Task to complete
Copy the lines running from the one that contains "You are a computer-use agent. 452x362 pixels." to the end of the entries below, exactly and with no pictures.

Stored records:
== Segment start ==
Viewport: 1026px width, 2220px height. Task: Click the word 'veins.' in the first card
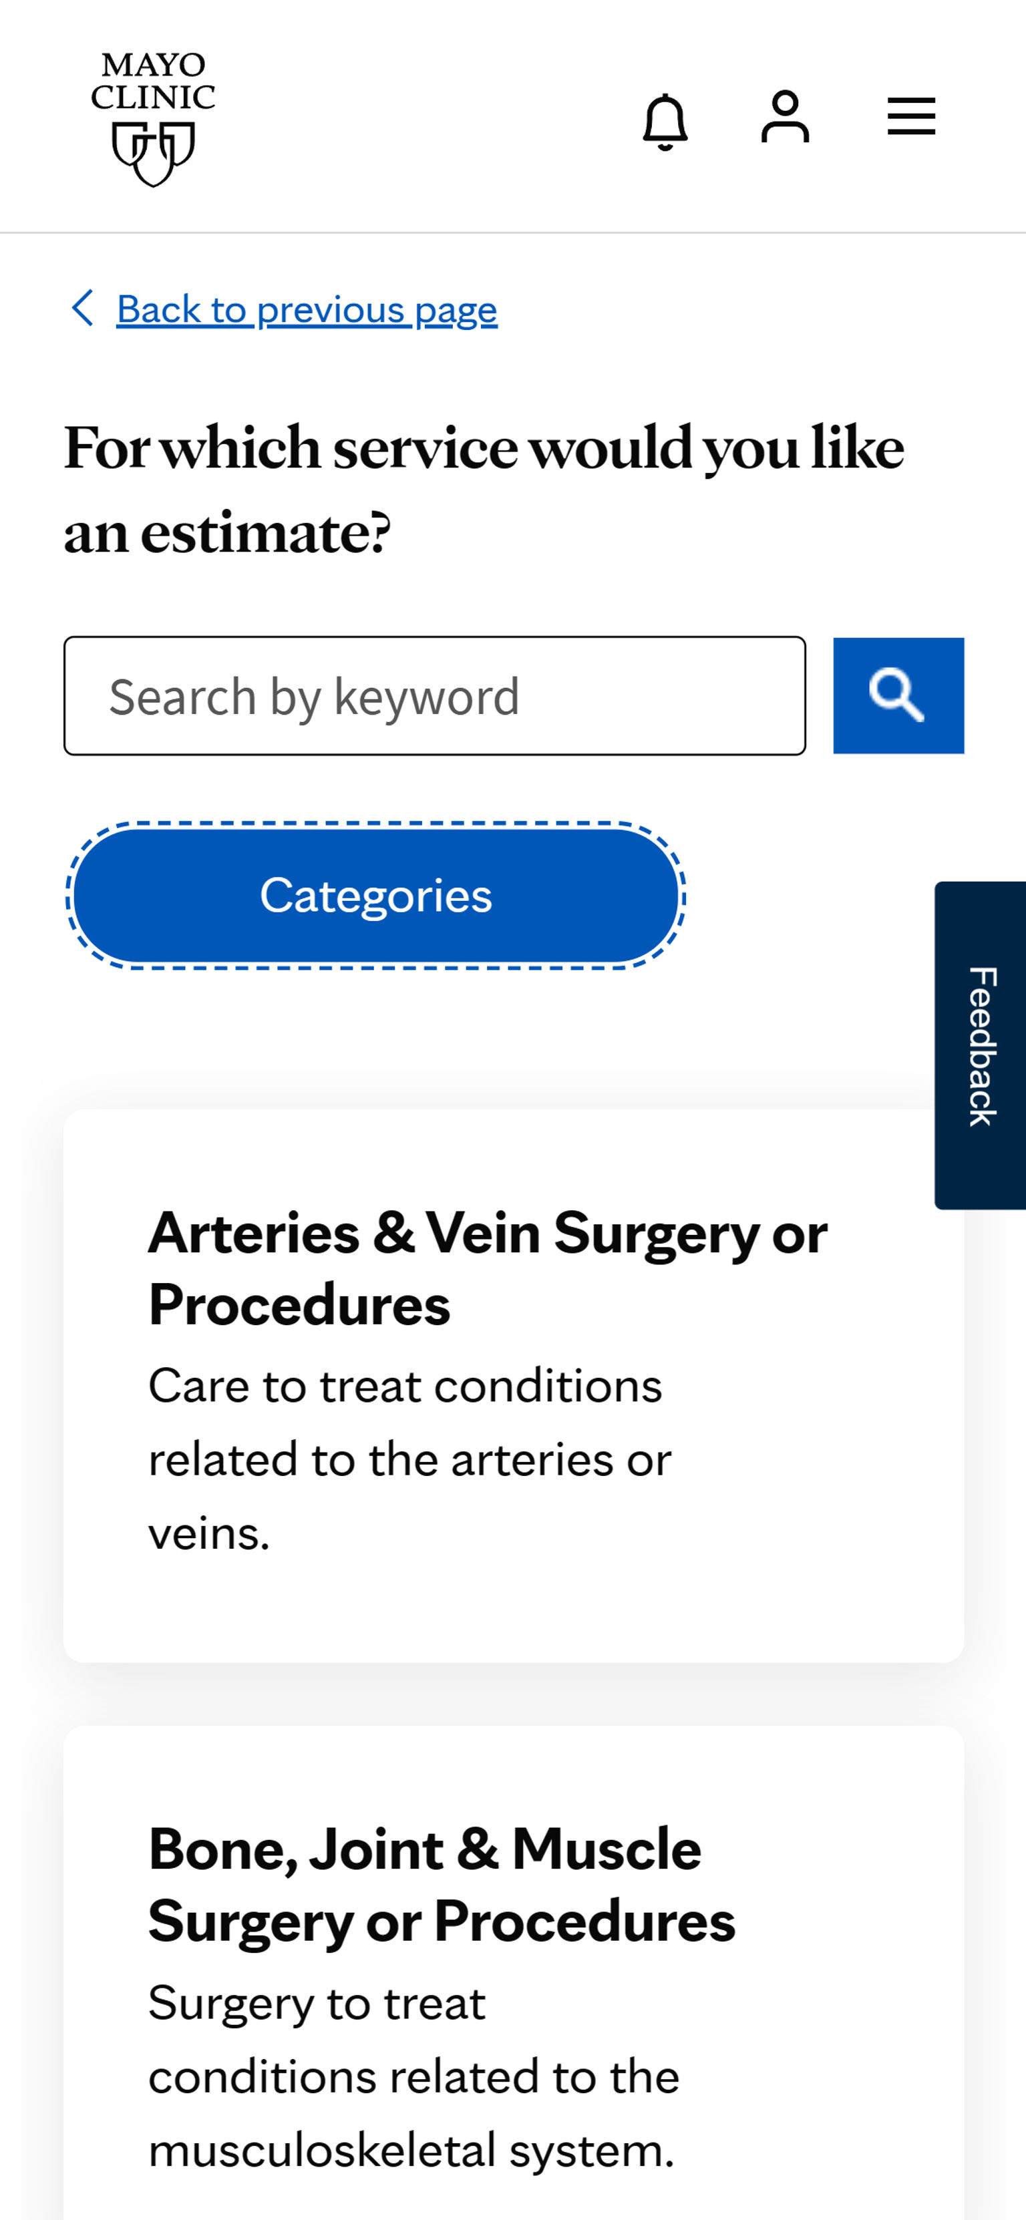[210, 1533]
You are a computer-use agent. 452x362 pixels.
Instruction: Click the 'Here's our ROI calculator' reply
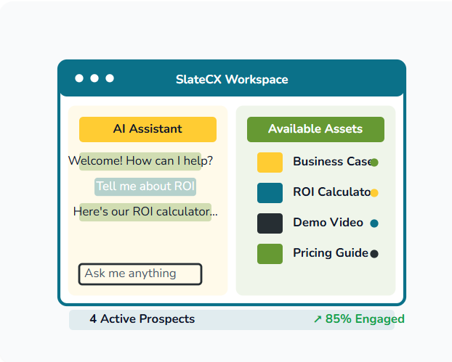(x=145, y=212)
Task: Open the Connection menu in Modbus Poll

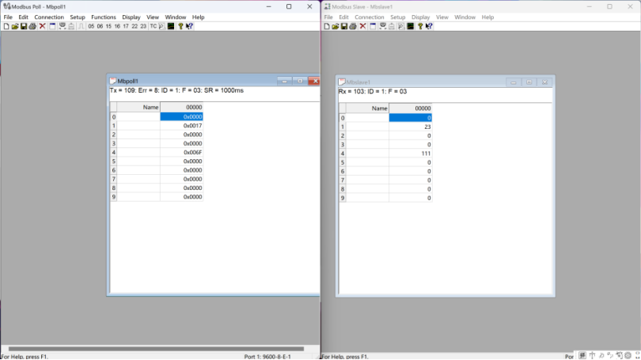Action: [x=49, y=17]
== Segment end ==
Task output
You are a computer-use agent. 452x362 pixels.
Instruction: Click the 'Here's our ROI calculator' reply
(x=145, y=212)
Task: Open the Connection menu in Modbus Poll

Action: [x=49, y=17]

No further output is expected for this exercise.